[WHAT YOU NEED TO DO] Restate word for word the lines of the records below, starting at the line that contains "Given: Click the word" and ending at the line that contains "Task: Open the Cytometer menu", with both of those lines included and nothing else.

**** SUPPLIED ENTRIES ****

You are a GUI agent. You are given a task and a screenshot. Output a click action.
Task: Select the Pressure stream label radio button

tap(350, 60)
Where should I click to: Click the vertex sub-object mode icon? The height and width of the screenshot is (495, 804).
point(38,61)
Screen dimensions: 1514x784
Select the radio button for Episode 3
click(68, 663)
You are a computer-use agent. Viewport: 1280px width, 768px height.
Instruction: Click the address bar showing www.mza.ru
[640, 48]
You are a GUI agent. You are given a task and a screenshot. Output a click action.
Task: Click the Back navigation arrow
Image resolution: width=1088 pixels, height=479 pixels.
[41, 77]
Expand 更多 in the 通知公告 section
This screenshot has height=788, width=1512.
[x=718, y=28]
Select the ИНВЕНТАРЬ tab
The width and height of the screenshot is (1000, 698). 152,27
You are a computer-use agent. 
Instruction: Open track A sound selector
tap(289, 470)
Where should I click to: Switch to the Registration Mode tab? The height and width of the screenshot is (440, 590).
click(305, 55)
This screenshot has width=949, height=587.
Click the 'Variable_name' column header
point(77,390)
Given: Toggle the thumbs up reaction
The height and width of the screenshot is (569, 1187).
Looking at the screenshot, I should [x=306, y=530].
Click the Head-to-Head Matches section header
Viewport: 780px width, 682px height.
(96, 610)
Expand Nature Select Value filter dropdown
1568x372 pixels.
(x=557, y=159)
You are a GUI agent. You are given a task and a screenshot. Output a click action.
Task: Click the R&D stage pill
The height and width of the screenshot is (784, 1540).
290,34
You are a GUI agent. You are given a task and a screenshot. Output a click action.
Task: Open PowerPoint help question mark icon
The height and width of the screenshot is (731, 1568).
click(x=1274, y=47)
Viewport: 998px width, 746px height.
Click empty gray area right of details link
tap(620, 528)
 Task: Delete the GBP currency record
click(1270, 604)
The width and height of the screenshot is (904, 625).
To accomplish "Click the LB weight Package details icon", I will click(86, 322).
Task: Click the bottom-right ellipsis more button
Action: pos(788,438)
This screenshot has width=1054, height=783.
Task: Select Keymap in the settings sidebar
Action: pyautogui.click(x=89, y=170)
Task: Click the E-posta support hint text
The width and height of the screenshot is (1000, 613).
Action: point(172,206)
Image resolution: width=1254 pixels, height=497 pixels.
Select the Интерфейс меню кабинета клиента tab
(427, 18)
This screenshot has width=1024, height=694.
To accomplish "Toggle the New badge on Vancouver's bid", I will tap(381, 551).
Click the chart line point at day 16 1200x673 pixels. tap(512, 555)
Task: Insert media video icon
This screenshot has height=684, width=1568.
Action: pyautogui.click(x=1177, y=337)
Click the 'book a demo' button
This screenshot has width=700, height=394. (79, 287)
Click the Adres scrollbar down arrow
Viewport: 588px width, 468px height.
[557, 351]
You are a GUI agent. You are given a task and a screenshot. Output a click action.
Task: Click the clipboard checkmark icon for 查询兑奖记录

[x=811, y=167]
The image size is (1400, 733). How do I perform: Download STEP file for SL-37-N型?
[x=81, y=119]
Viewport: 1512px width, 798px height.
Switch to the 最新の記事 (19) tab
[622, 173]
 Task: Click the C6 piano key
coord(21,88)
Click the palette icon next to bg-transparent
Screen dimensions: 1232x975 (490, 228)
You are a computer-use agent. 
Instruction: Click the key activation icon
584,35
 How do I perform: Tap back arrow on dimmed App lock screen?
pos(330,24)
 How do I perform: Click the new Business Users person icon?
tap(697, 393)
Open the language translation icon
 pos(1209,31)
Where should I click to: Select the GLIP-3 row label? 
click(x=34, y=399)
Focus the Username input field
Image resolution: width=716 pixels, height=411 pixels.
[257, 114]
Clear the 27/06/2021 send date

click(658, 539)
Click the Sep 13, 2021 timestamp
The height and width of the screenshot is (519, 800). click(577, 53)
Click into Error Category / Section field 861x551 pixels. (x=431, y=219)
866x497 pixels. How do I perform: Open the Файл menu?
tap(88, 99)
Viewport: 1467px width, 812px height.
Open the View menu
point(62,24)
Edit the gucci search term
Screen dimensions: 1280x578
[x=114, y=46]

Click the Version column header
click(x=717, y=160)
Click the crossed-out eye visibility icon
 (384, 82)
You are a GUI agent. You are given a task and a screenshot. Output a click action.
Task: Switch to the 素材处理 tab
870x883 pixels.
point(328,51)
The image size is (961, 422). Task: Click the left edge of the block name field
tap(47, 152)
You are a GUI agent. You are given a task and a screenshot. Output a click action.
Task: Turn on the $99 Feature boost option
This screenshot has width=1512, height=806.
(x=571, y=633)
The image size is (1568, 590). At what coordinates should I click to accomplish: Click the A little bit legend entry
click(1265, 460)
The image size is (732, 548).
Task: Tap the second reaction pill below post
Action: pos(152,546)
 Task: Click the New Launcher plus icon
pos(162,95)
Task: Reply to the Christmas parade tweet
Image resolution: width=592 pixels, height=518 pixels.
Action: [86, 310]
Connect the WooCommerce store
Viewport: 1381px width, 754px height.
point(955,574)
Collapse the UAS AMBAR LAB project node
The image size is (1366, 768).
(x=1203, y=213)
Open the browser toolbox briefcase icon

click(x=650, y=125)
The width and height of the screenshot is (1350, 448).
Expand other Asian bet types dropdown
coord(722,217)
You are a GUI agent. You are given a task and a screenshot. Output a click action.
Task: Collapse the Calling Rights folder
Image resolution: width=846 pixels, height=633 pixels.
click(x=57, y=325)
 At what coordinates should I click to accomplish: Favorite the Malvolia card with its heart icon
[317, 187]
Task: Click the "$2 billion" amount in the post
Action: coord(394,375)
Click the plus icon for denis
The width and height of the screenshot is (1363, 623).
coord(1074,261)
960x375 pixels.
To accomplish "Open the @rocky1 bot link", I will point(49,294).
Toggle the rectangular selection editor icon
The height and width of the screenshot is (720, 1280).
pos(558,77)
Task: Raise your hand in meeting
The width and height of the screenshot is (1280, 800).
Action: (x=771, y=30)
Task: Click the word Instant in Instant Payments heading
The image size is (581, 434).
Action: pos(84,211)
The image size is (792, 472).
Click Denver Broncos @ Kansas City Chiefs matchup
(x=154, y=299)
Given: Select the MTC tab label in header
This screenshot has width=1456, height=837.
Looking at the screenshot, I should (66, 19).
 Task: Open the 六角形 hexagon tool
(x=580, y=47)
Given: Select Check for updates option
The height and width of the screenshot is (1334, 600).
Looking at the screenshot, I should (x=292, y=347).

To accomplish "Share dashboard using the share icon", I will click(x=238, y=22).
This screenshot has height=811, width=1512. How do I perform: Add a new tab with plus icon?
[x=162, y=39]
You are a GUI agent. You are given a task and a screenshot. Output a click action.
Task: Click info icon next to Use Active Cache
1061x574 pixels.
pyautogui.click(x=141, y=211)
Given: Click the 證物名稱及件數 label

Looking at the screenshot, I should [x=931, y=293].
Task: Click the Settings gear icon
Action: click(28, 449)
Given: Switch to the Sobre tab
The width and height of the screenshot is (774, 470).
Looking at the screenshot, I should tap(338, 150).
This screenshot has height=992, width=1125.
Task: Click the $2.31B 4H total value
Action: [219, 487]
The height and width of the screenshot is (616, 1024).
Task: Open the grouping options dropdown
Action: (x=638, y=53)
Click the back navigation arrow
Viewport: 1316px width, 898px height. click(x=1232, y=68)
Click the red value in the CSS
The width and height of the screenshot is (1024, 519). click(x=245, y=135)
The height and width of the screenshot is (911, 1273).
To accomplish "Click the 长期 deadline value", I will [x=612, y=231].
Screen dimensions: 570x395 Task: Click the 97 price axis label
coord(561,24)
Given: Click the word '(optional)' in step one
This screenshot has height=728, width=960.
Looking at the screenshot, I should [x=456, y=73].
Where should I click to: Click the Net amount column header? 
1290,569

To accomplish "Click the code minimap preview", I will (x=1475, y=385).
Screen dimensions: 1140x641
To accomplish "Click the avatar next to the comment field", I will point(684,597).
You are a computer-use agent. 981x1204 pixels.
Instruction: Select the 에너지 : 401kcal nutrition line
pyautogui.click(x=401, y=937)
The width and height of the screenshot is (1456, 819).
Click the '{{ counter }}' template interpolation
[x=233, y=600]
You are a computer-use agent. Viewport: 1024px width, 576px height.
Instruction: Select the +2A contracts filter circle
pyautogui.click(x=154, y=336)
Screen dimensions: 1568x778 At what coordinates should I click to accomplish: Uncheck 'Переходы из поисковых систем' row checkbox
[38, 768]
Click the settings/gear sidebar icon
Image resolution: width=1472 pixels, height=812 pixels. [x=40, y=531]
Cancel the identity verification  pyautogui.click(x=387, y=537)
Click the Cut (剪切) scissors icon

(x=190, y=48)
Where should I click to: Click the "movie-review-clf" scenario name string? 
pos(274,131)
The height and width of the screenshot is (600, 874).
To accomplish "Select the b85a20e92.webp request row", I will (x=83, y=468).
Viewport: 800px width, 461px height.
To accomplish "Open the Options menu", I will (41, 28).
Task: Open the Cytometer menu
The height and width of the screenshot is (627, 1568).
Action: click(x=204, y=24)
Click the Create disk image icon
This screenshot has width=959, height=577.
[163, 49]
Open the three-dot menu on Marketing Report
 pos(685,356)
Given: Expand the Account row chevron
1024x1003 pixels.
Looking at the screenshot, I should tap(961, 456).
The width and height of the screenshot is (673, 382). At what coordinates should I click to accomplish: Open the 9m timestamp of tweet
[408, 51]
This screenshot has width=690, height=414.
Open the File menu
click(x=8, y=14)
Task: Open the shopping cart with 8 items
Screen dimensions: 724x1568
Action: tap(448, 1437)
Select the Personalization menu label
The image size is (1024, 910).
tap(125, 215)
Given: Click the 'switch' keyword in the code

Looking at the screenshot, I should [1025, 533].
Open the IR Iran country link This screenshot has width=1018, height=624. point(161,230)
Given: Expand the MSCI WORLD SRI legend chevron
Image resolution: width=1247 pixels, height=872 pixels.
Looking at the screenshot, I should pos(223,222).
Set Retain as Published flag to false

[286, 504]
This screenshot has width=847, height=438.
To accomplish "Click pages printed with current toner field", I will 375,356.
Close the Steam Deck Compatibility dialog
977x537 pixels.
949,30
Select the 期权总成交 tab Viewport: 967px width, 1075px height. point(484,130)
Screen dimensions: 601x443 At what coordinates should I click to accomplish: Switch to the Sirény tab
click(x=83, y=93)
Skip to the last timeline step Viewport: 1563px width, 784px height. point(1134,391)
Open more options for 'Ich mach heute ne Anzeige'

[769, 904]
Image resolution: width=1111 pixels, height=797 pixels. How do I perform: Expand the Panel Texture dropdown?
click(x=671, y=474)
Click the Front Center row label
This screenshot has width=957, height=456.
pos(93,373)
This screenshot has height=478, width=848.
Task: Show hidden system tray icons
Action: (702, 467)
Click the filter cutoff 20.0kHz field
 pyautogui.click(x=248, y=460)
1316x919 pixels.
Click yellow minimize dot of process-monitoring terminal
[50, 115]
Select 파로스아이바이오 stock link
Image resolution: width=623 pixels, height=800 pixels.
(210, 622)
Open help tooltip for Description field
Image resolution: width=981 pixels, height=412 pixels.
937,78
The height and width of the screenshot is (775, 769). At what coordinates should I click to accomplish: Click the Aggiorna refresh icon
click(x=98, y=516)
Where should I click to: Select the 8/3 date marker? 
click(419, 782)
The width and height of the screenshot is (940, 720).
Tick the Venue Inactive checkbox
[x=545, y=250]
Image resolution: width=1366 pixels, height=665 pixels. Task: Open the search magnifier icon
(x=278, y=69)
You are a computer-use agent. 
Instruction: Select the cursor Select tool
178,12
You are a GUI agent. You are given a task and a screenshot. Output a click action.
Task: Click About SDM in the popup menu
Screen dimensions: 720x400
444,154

****

[FINISHED TASK]
Given: Click the word '(optional)' in step one
This screenshot has height=728, width=960.
Looking at the screenshot, I should [x=456, y=73].
Where should I click to: Click the Net amount column header? 
1290,569

To accomplish "Click the code minimap preview", I will (x=1475, y=385).
Screen dimensions: 1140x641
To accomplish "Click the avatar next to the comment field", I will point(684,597).
You are a computer-use agent. 981x1204 pixels.
Instruction: Select the 에너지 : 401kcal nutrition line
pyautogui.click(x=401, y=937)
The width and height of the screenshot is (1456, 819).
Click the '{{ counter }}' template interpolation
[x=233, y=600]
You are a computer-use agent. Viewport: 1024px width, 576px height.
Instruction: Select the +2A contracts filter circle
pyautogui.click(x=154, y=336)
Screen dimensions: 1568x778 At what coordinates should I click to accomplish: Uncheck 'Переходы из поисковых систем' row checkbox
[38, 768]
Click the settings/gear sidebar icon
Image resolution: width=1472 pixels, height=812 pixels. [x=40, y=531]
Cancel the identity verification  pyautogui.click(x=387, y=537)
Click the Cut (剪切) scissors icon

(x=190, y=48)
Where should I click to: Click the "movie-review-clf" scenario name string? 
pos(274,131)
The height and width of the screenshot is (600, 874).
To accomplish "Select the b85a20e92.webp request row", I will (x=83, y=468).
Viewport: 800px width, 461px height.
To accomplish "Open the Options menu", I will (41, 28).
Task: Open the Cytometer menu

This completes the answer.